“Annie” is impossible not to love

Photo by Matthew Murphy and Evan Zimmermann for MurphyMade

OK, you already know this one, don’t you? Since its 1977 debut, Annie has been by far the best family musical around. It doesn’t matter how old you are or how calloused your emotions are. It doesn’t matter whether you’ve seen it before. Or seen it so many times you know it by heart. The tough, red-headed orphan at the center of this depression-era show, not to mention the other girls stuck in Miss Hannigan’s sweatshop orphanage, win you over as quickly as she wins over the staff at Warbucks Mansion…which is to say instantaneously. Unless a production bombed completely or the actors had no emotional connections, this is truly a director-proof show. Not that it needs to be: director Jenn Thompson and choreographer Patricia Wilcox make it come wonderfully alive.

Thompson and Wilcox do not try to reinvent the wheel here, but they update the staging where it makes sense to do so, and throughout, they add touches that make it their own. Fortunately, they are blessed with an excellent cast, especially the orphans themselves, who are so adorable that they should have been adopted on their first days under Miss Hannigan’s drunken “care.” If they had been, though, there would not be a show.

Dataset content →
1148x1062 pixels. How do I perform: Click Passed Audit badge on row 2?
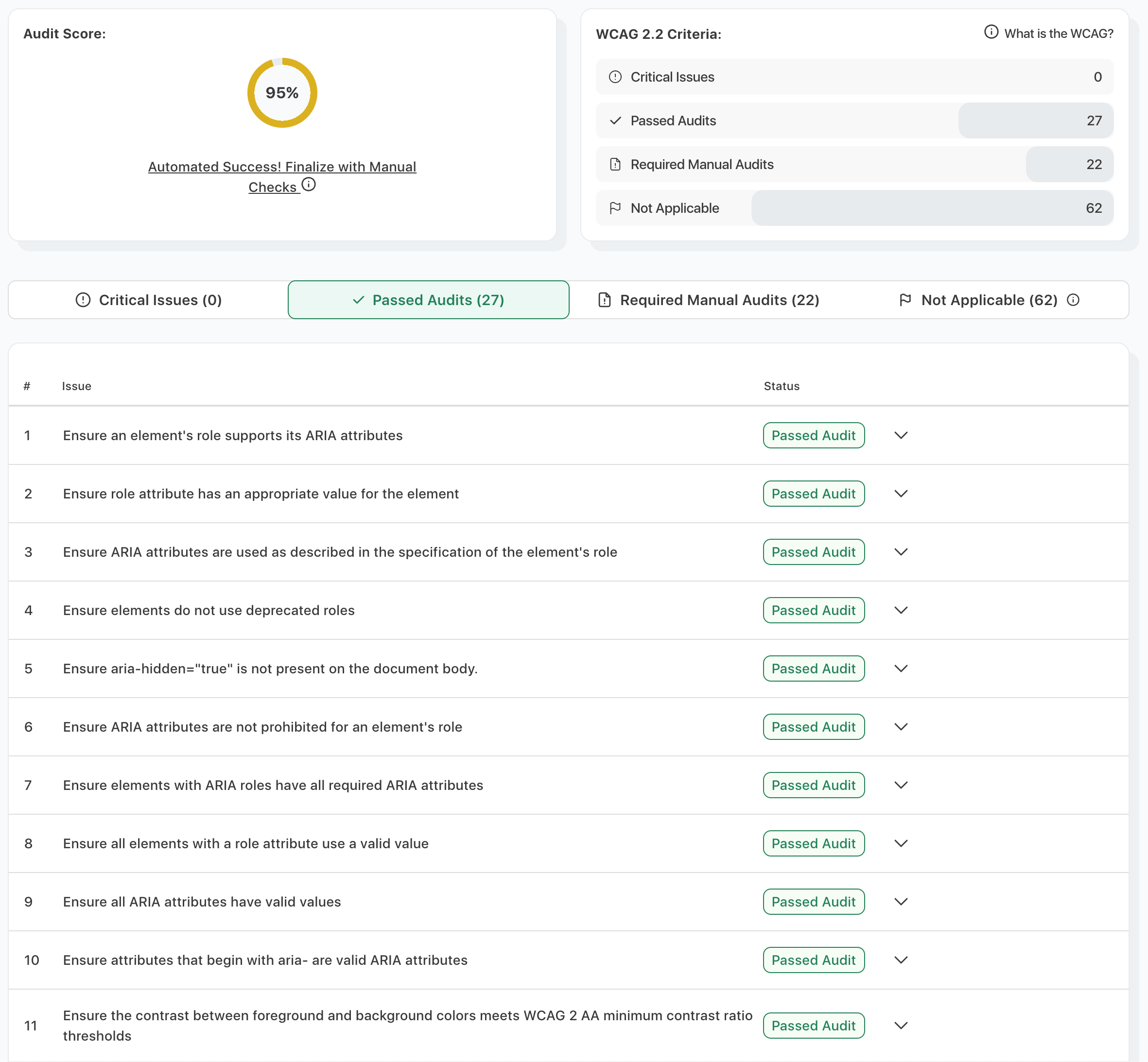[x=813, y=494]
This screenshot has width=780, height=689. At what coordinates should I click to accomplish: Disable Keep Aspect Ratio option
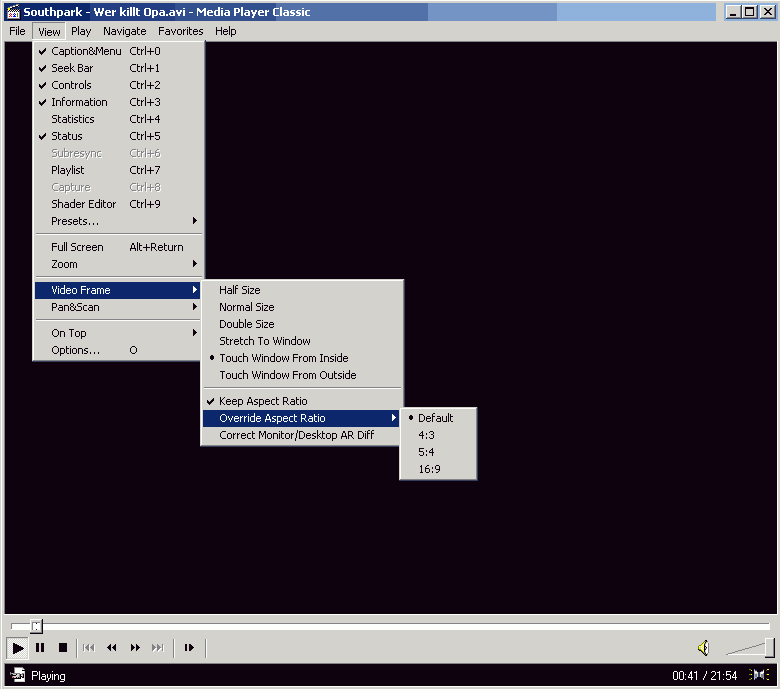263,401
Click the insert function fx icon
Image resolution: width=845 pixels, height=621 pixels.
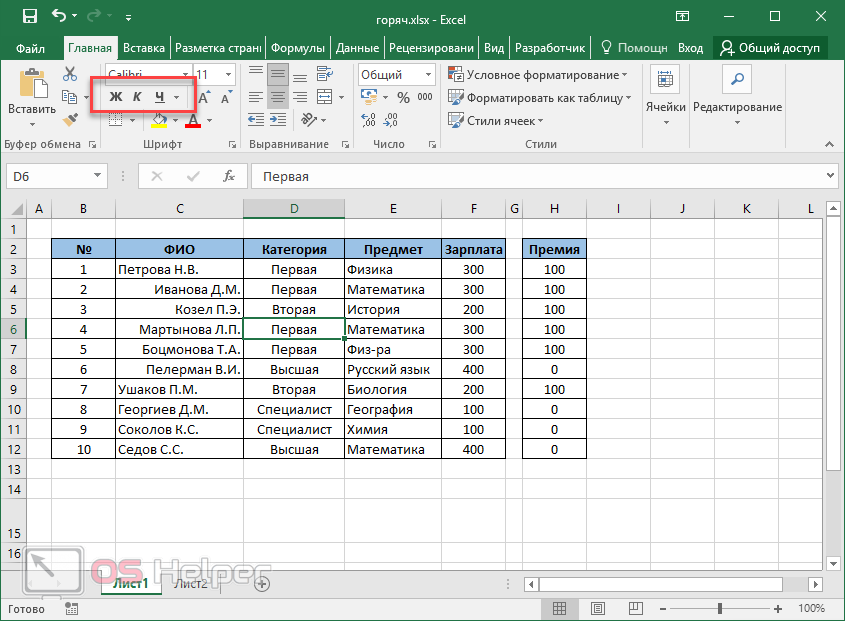[x=229, y=176]
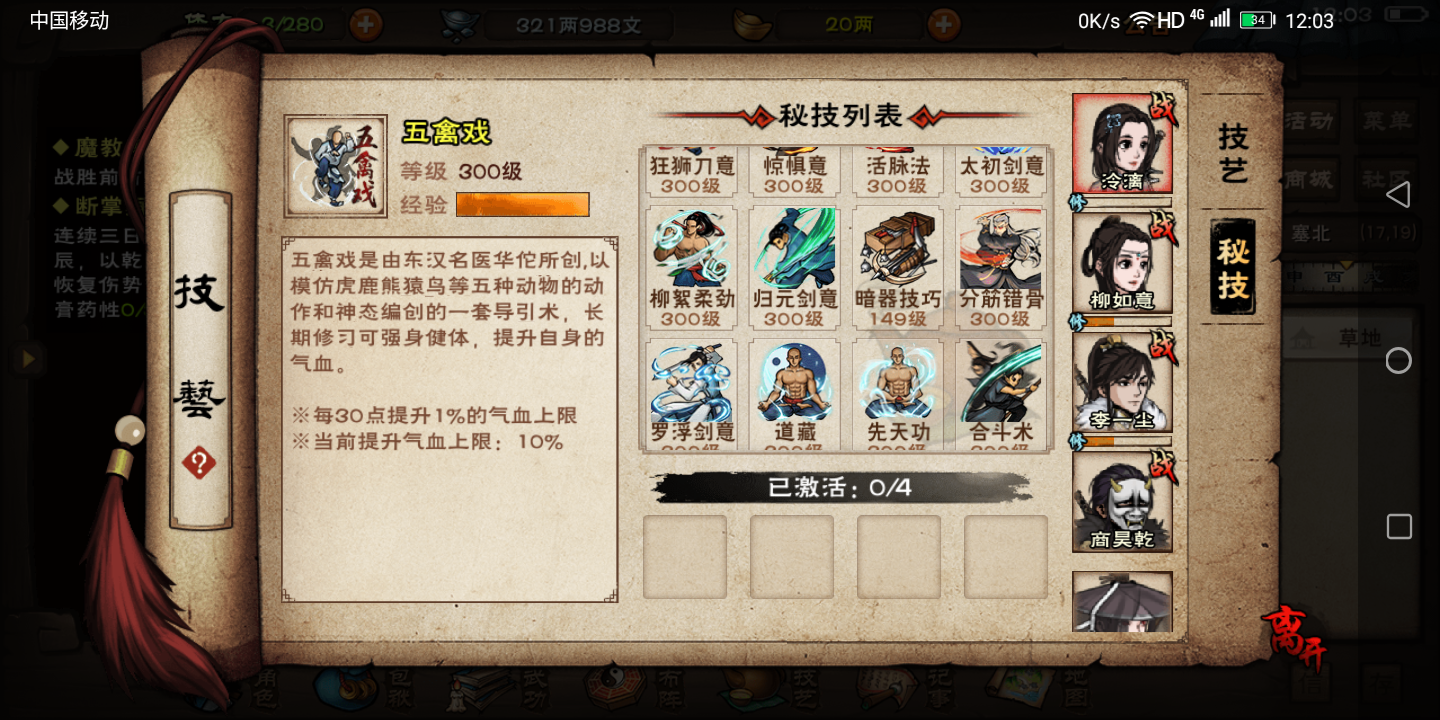Click the 五禽戏 experience progress bar
The image size is (1440, 720).
coord(522,205)
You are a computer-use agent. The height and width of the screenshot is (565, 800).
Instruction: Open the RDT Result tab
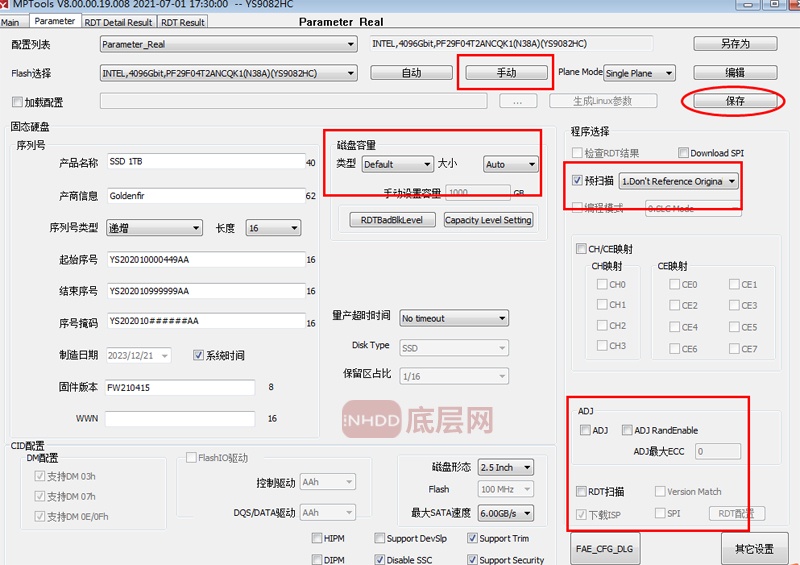pos(184,21)
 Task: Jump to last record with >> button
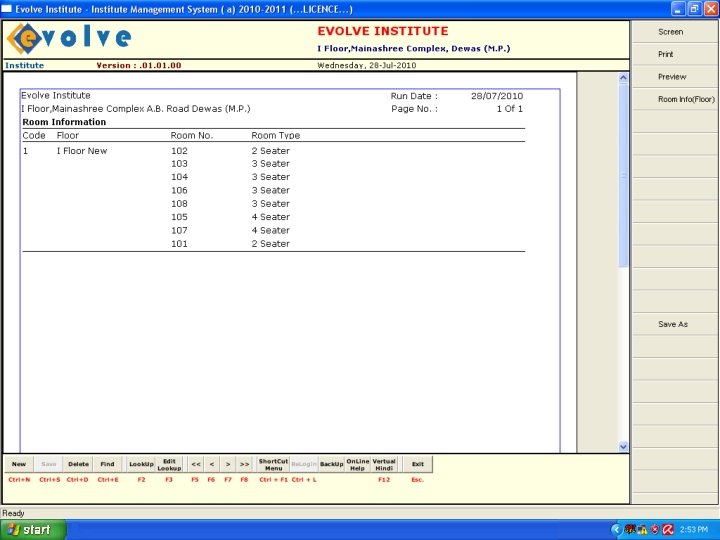[244, 464]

Tasks to perform →
[A] Return the Annie review text between "Thompson and Wilcox" and "not be a show.", inclusive.
[B] Using the Annie review, decide whether each statement agrees with it, answering yes or no and quoting the deciding words: (i) Annie debuted in 1977. (ii) Patricia Wilcox directed this production. (iii) Thompson and Wilcox set out to reinvent the show.
[C] Extend the Annie review past its final sentence.

Results →
[A]
Thompson and Wilcox do not try to reinvent the wheel here, but they update the staging where it makes sense to do so, and throughout, they add touches that make it their own. Fortunately, they are blessed with an excellent cast, especially the orphans themselves, who are so adorable that they should have been adopted on their first days under Miss Hannigan’s drunken “care.” If they had been, though, there would not be a show.

[B]
(i) Yes: "Since its 1977 debut"
(ii) No: "director Jenn Thompson and choreographer Patricia Wilcox"
(iii) No: "Thompson and Wilcox do not try to reinvent the wheel here"

[C]
The basics of this one are by now well-known:

Miss Hannigan (Stefanie Lundino), who hates little girls, is paid by the city of New York to run an orphanage full of them. The one she detests most is Annie (Ellie Pulsifer), a popular girl who strongly believes that her parents will still come for her though she’s been there for eleven years. Hannigan makes “her” girls work hard (at one point admonishing them that she wants the floor to “shine like the top of the Chrysler Building” when they are finished with it). All of them, of course, dream of finding a family…almost as much as they dream of “yank(ing) the whiskers from her chin” instead of being forced constantly to tell this vile, needy monster that they love her.

Enter Oliver Warbucks (Christopher Swan), the self-made billionaire. He’s gotten it into his head that he’d love to have an orphan stay with him for the Christmas holidays, so he sends his personal secretary Grace Farrell (Julia Nicole Hunter) to choose one. Of course, she chooses Annie and, though Warbucks had expected a boy, he is won over easily by the preternaturally perfect child: intelligent, adorable, thoughtful, and prone to hugging. Only a minor subplot in which Hannigan’s brother Rooster (Nick Bernardi) and his girlfriend-of-the-moment, Lily (Krista Curry) pretend to be those long-lost parents delays the inevitable happy ending.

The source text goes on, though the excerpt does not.